In the twilight of her life, there were no more evenings on the dance floor. The glamourous dresses hung in garment bags in the downstairs cedar closet.


Sharon singing with her band

She was sitting by the kitchen table when I arrived. Following her recent treatments for multiple myeloma, she was feeling weak and tired. I was hoping she’d enjoy listening to the newly released CD of my klezmer band. I was the band’s lead singer, and my parents were proud fans. Dad adjusted the volume of the living room speakers so that the harmonizing of instruments and my vocals echoed through the house. The music appeared to have an effect. It was soothing, nostalgic, rousing.


Track number nine. A Yiddish-American love song of my parents’ era.


Something about the song prompted my father to stand before his wife. He extended his arm.


“Ellie, dance with me.”


She hesitantly rose to dance, frail as she was. Like a gentle giant, he wrapped the length of his arms around her waist. She pressed against him propped by his embrace. At first, they simply swayed, barely moving. But a familiar impulse seduced her feet, and soon her slippers were shuffling along the linoleum tiles. He jested, “Slow, slow, quick-quick,” mimicking a dance instructor’s lesson. From the sidelines, I laughed.

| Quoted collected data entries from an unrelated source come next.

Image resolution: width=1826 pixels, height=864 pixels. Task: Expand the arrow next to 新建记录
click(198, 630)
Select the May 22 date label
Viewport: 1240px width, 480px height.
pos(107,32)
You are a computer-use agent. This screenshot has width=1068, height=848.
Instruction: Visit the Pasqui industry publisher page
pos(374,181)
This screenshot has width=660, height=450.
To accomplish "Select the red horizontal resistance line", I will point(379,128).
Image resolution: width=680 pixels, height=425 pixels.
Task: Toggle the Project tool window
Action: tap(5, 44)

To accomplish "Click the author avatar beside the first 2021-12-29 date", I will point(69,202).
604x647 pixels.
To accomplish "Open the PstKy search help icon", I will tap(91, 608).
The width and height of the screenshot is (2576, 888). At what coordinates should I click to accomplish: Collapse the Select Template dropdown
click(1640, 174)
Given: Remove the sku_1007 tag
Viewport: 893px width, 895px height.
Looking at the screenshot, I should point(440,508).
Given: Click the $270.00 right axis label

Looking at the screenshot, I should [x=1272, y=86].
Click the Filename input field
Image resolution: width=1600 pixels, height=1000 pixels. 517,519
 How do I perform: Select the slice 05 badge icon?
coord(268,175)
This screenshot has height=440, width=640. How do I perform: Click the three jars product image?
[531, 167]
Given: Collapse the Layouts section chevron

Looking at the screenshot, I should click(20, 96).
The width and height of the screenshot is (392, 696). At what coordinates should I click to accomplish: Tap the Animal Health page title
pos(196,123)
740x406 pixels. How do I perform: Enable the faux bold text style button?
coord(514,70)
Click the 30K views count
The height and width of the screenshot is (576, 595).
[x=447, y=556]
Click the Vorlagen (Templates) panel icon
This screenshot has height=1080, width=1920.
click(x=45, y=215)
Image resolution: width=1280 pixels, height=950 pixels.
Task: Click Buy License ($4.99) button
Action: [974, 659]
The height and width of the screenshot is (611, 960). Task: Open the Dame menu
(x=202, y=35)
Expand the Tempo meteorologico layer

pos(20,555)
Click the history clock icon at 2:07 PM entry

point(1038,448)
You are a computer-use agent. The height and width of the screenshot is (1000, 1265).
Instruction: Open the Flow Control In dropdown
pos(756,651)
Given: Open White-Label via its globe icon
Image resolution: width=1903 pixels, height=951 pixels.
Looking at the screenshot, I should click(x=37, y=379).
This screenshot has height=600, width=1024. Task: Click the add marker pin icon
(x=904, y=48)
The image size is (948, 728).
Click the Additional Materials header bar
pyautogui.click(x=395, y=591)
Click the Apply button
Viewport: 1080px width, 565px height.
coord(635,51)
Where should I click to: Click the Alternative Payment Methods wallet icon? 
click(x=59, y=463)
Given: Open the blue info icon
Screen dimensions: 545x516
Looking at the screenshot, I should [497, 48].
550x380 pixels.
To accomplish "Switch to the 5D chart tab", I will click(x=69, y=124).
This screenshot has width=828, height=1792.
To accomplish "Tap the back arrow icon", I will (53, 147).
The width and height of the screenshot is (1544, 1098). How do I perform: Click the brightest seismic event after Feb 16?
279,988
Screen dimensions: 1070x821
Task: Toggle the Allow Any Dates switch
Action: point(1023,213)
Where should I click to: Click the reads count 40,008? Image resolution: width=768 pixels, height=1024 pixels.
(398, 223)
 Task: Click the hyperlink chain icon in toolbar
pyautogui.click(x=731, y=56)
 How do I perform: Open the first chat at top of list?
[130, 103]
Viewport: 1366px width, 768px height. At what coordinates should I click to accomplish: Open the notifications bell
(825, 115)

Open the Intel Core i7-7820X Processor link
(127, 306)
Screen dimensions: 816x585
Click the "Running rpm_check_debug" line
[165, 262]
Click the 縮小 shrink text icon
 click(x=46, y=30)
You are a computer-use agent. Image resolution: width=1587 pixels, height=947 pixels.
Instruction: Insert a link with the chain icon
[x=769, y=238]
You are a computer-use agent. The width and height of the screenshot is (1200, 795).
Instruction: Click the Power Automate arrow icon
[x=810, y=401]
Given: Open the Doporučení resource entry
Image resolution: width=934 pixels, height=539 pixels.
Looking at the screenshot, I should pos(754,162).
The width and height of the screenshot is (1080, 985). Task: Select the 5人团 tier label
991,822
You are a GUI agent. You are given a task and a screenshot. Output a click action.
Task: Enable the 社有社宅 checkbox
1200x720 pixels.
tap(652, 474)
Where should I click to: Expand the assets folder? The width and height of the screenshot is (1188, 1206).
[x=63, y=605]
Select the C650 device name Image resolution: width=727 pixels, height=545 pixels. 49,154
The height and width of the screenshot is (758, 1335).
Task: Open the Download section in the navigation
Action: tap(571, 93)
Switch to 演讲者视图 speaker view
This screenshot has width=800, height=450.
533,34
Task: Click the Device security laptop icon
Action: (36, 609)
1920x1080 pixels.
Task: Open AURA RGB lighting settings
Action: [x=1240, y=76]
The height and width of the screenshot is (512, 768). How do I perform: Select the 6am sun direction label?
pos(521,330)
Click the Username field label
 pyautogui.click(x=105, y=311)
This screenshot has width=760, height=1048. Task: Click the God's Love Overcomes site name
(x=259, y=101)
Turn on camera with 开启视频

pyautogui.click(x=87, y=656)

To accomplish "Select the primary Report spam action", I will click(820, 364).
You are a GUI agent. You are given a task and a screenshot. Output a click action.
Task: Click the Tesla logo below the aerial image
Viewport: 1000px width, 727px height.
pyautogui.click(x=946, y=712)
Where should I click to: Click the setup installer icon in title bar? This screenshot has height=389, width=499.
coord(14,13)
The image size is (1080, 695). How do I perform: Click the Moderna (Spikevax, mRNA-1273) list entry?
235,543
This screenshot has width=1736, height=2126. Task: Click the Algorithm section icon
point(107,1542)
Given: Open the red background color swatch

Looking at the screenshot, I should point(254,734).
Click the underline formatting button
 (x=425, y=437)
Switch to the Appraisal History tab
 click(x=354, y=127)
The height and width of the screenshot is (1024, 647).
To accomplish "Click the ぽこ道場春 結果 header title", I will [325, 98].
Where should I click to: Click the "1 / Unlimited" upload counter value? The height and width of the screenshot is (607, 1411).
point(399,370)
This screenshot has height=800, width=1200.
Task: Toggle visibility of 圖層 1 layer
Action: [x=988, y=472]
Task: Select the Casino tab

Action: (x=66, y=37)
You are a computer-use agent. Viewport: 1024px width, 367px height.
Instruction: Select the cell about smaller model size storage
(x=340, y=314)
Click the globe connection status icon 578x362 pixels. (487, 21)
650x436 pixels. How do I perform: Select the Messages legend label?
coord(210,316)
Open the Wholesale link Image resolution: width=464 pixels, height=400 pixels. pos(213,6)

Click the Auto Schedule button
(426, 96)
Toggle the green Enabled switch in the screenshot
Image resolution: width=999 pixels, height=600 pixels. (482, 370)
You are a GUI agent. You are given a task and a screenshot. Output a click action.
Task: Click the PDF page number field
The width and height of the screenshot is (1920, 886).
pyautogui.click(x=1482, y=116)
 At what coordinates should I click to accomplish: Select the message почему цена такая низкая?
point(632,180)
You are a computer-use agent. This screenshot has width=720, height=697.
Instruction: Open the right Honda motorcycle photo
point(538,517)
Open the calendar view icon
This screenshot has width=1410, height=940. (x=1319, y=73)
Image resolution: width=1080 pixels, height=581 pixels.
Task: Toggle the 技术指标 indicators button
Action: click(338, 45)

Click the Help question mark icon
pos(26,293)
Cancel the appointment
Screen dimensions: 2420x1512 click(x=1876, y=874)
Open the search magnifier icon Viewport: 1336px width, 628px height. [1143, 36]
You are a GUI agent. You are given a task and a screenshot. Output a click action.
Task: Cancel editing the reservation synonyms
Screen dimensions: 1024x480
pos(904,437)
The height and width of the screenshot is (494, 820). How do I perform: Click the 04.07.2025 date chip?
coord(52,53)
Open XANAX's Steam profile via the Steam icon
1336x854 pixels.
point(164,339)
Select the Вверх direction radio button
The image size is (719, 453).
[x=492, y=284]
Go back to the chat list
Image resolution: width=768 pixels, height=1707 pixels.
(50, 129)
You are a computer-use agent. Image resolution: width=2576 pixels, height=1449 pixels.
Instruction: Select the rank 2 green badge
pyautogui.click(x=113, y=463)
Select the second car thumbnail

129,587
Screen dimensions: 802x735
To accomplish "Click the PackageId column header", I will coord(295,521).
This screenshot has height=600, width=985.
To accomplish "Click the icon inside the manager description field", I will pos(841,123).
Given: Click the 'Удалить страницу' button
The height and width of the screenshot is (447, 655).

I watched them move, enveloped in a loving, trusting embrace. They seemed oblivious to my presence even as they were serenaded by the voice on the recording.


I imagined my parents exchanging their wedding vows 51 years earlier. “In sickness and in health.” Now, in the presence of their conjugal dance, I was a witness to the tender affirmation of that vow.


My eyes stayed fixed on them swaying in place on the kitchen floor. My voice was still singing through the living room speakers. It would be their last dance, sweet as melting ice cream, and I didn’t want the music to end.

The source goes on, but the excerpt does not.